More energy efficient smart windows may be on their way.
Researchers from the U.S. Department of Energy’s Argonne National Laboratory have developed a new process to synthesize vanadium dioxide nanoparticles that could yield more economical energy-efficient smart windows.
“There’s a need to develop a continuous process to rapidly manufacture such nanoparticles in an economical way and to bring it to the market quickly,” Jie Li, an Argonne chemical engineer, said in a statement.
In thermochromic smart windows, infrared energy is passed to keep buildings warm in the winter and blocked in the summer to keep them cooler. The material is able to rapidly switch and transition from blocking infrared light to passing it. The nanoparticle-based vanadium dioxide films have about twice the solar modulation values for high and low temperatures as the thin films currently being used for smart windows.

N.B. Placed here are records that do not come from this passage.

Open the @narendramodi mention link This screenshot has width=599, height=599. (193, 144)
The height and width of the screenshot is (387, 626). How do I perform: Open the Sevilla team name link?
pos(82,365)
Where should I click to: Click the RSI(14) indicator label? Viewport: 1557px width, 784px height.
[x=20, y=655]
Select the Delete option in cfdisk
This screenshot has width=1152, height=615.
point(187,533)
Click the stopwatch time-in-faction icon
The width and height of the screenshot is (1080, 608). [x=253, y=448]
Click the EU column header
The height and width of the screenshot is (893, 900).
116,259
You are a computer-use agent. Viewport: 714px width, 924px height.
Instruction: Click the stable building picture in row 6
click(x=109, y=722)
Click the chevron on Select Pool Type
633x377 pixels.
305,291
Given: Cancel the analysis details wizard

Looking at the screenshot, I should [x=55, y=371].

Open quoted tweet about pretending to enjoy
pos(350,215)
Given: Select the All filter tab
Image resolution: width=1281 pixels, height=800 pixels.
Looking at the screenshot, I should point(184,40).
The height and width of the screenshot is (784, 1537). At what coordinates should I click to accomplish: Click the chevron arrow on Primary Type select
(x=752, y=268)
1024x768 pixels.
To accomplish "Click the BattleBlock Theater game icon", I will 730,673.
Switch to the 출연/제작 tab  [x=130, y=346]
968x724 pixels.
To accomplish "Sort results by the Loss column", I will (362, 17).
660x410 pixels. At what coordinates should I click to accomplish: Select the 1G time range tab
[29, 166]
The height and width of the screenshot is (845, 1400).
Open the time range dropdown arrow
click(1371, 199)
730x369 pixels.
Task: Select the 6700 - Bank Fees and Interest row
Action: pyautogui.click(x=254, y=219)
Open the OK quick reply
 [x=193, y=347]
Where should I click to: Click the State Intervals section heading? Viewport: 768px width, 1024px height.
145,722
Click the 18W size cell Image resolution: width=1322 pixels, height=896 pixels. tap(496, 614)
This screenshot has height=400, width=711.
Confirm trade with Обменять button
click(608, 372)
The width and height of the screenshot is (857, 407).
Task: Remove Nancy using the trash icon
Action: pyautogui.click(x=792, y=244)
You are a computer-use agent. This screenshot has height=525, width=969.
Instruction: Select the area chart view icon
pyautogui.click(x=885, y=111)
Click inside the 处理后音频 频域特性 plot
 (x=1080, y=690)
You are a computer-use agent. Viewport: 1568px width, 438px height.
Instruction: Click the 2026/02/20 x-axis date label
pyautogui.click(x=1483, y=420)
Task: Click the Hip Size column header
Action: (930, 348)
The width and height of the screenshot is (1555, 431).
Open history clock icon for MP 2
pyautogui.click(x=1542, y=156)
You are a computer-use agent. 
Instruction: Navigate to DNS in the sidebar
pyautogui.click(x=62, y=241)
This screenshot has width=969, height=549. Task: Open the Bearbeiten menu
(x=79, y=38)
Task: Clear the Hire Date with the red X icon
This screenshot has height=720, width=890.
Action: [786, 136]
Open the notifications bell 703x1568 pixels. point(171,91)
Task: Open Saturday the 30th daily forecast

While it has long been known that vanadium dioxide nanoparticles would be effective in thermochromic technology, scientists previously did not know how to economically produce enough of it.
The researchers tapped into continuous flow processing—a technology used in Europe to improve process and energy efficiency and material performance. This eliminates the need for hazardous high temperature and pressure conditions, thus reducing the manufacturing design costs.
This process yields more uniformly sized nanoparticles, which enhance the material’s energy efficiency. Output can also be increased by networking multiple microreactors.
“The use of nanoparticles increases performance and the continuous flow process we’ve invented reduces the cost of manufacturing them, so this is finally a technology that makes sense for window manufacturers to consider,” Ralph Muehleisen, who heads Argonne’s building science program, said in a statement. “Perhaps more importantly, though, the manufacturing process itself has applicability to all kinds of other materials requiring nanoparticle fabrication.”
In conventional thermochromic films, the vanadium dioxide is incorporated so the material must reach 154 degrees Fahrenheit to begin to block infrared heat, which means the windows containing this material must reach 77 degrees Fahrenheit.
In May, the researchers received a U.S. patent for the process, which is available for licensing.
The researchers next plan to reduce the particle size from 100 nanometers to 15-to-20 nanometers, which would enable the windows to scatter less light and modulate infrared heat better.
It is estimated that buildings in the U.S. leak about 30 percent of their energy through inefficient windows, equating to a $42 billion annual cost for consumers. The smart window market was valued at $1 billion in 2014 and is expected to reach nearly $3 billion by 2021, according to NanoMarkets, LC.